Monday 10 December 2012

Nigerian girls should be mad


 Nigerian girls should be mad

by Chiagozie Nwonwu
Nigerian girls should be mad, but they are not, they are okay with playing supporting cast.
In the last decade, since the Plantation Boys and Remedies before them began a revival of Nigerian music’s fortunes, Naija music has eclipsed Africa and is presently showing the world that Africa has got some groove. With YouTube views in the millions, brands such as P square, D’banj and Flavour have become household names and veritable representatives of Nigerian popular culture.
If music is the expression of a nation’s popular culture, whether adopted or not, one would expect the visuals that go with it to reflect that culture as well as the people that embody it, however, in Nigeria, this expectation doesn’t hold.
Close your eyes and call to mind popular Nigerian music videos of the moment.

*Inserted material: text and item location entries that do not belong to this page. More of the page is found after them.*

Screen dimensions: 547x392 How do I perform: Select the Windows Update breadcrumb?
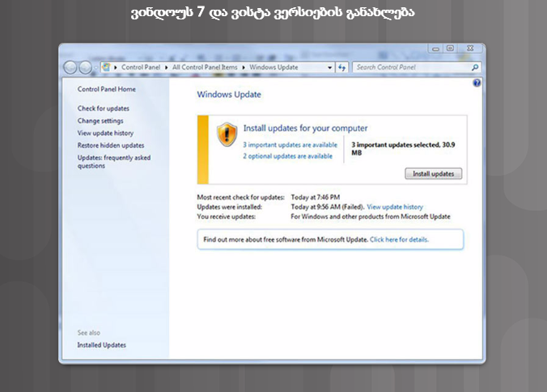coord(275,68)
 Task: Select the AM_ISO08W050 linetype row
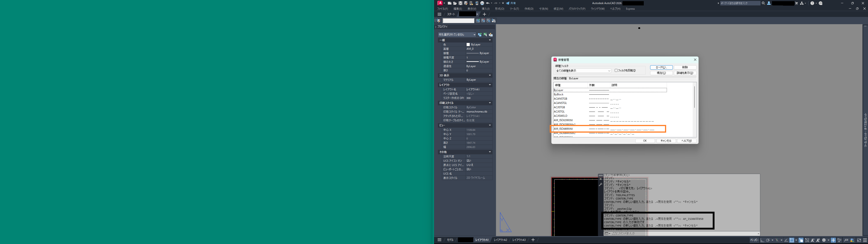click(x=563, y=129)
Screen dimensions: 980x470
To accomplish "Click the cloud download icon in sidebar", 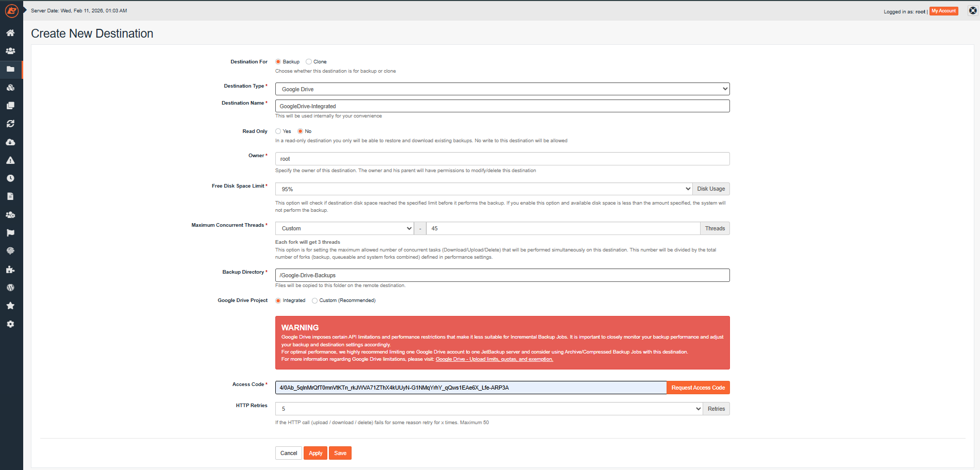I will click(10, 142).
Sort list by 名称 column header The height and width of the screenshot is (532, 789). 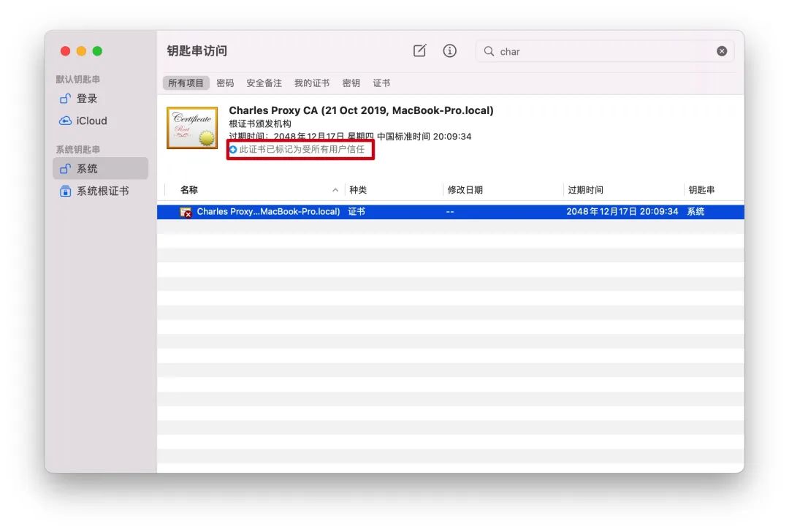pos(189,190)
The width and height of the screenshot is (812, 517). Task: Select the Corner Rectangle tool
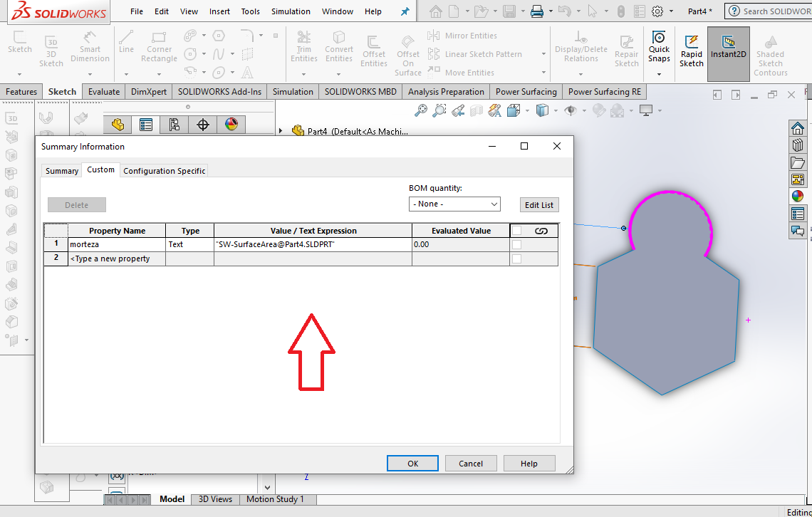[159, 46]
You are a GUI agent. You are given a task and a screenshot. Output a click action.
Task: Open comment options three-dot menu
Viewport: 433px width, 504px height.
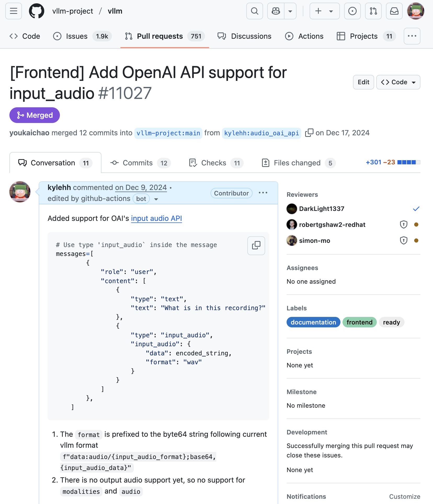pyautogui.click(x=263, y=193)
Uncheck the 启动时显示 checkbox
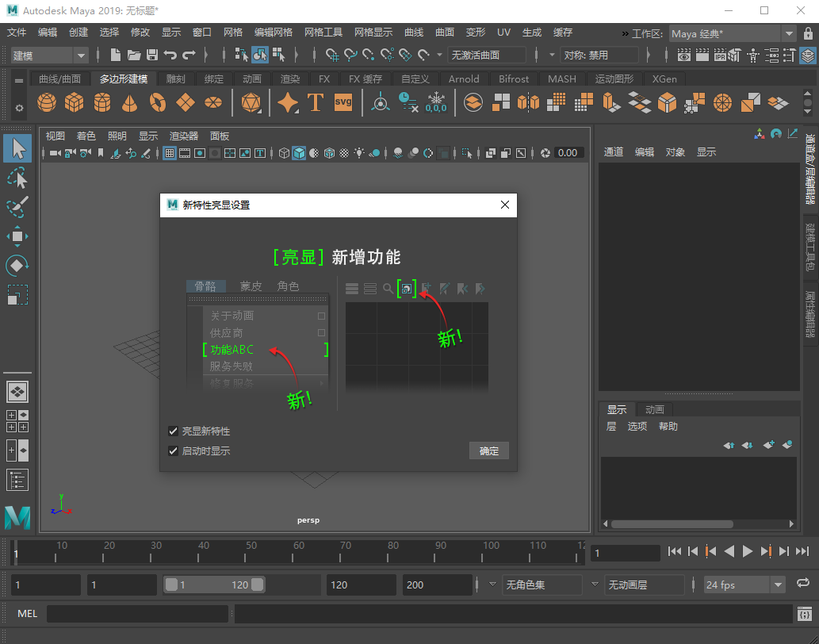 pos(173,451)
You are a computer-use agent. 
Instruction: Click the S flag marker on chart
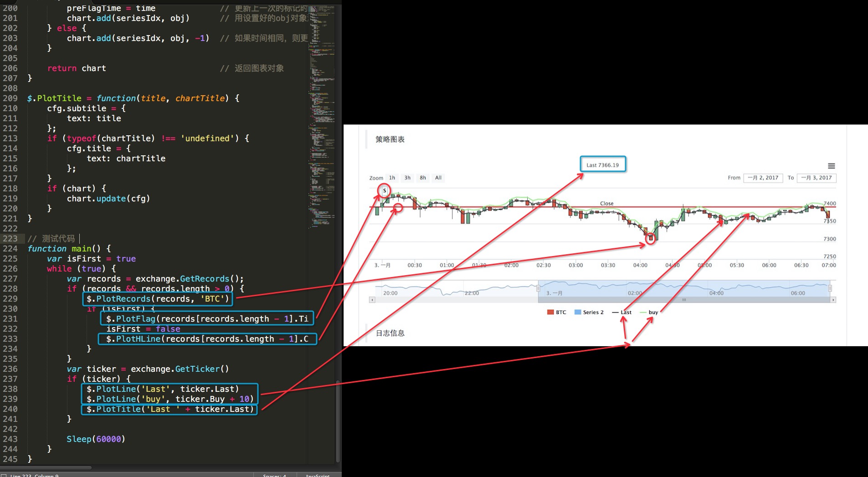pyautogui.click(x=385, y=190)
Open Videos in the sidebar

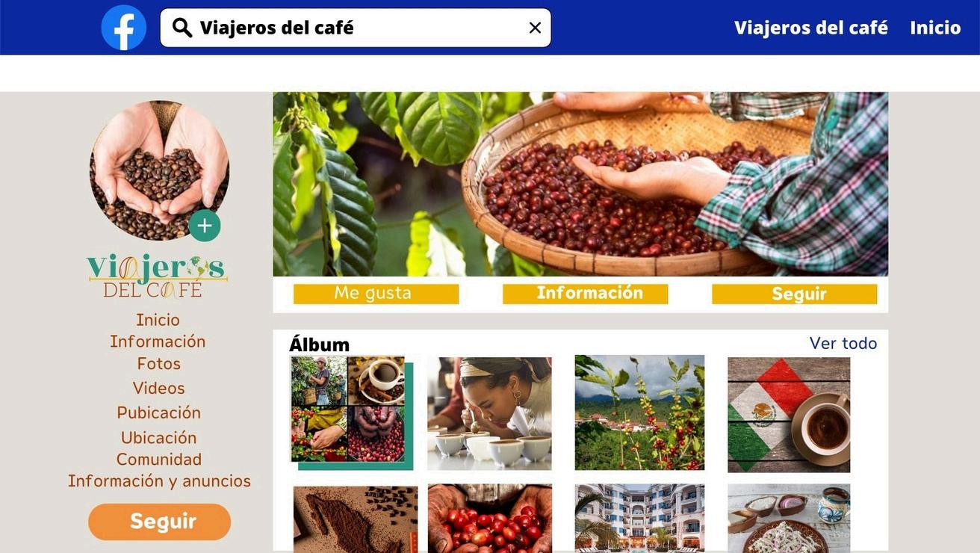(158, 389)
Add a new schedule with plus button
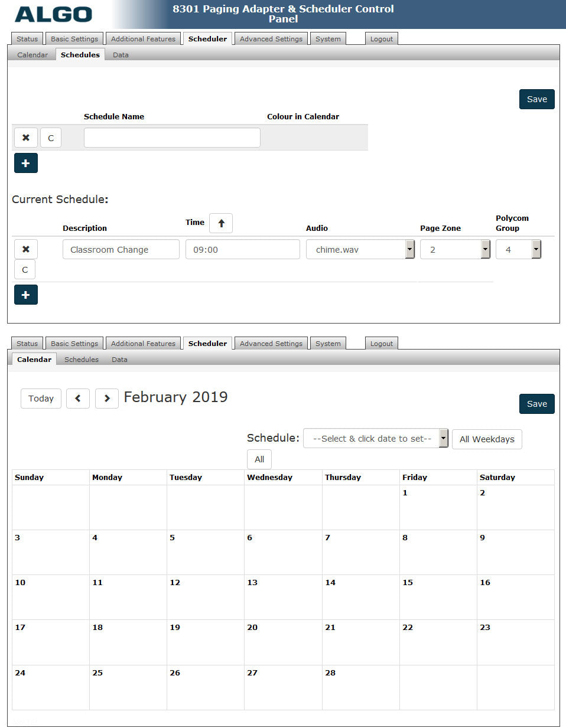Image resolution: width=566 pixels, height=728 pixels. pyautogui.click(x=25, y=163)
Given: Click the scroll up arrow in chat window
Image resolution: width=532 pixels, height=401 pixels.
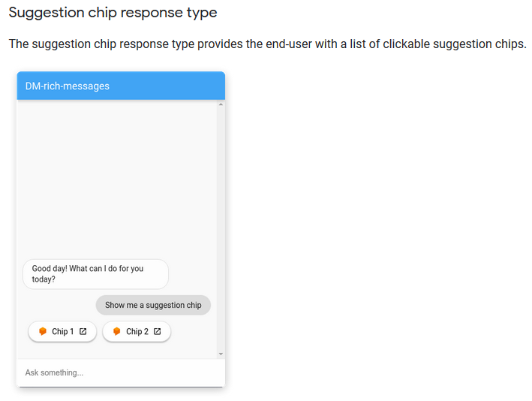Looking at the screenshot, I should click(x=221, y=104).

If you were true to yourself, you’d admit that these videos are very unfair to the Nigerian woman. Video after video, American copycat artiste name after another, all we see is the depiction of women as playthings, playthings that come with the money, the cars, the dope houses and the choice wines—a property that success acquires.
This disrespect of women jars the nerves and grates like mad. More so because most of the so called Nigerian feminists, ever ready to cuss a Nigerian man out on social media, pretend not to notice this constant demeaning of the sex they purport to represent—I don’t want to believe they are okay with this.
Thinking about video vixens (who coined that phrase sef?) made me realise that most of them, at least the stars of the videos, look nothing like Funke, Elenu and Chidera—unless the trio are ‘mullato’ chicksrocking the Nigerian dream. The video vixens are increasingly looking like Vanessa, Tamara and Nadine. Asian, European and mix race girls are the rage. It seems Flavour, Dare, Wizkid, Banky W and the rest can’t fall in love unless the girl has a high percentage of Caucasian gene—except when they are lusting after girls with big ‘bakassi’.
I swear I will gag if I see more of these western compliant girls strut about half nude in another music video. Sheesh! The way this girls own music video after music video, someone who doesn’t know any better would think we have a large population of European types in Nigeria. Truth is, Nigeria is not East or South Africa. The mosquito and its brother malaria ensured we never had shiploads of Europeans coming to settle here during the colonial days. As such our half-castes are few and in-between and we love them to high heavens—perhaps because they remain a novelty, too few of them around, makes you wonder why they dominate our music videos.
Nigerian girls should be mad, but they are not, they are okay with playing supporting cast. These days they bleach their skin, starve themselves and wear the discarded hair of Brazilian, Asian and Caucasian girls to blend into image our recent popular culture imposes on them. They struggle to claim foreign accents and afford the once off visit to any country overseas to get the stamp of approval needed to wield those accents. These ladies represent the new-age Nigerian woman, the one that sees nothing wrong with the fact that those who shoot and direct music videos think that they are not beautiful enough to star in it beside their Naija brothers. They should be mad, but since the black woman is the most self-depreciating being created by God, they won’t see anything wrong there, it would just be another white girl dancing awkwardly to Flavour’s chant of ‘Baby Oku’. Yes, they would give a life to trade skins with that girl, and their menfolk agree—or why else would they chose the most European looking girl above them 9 times out of 10.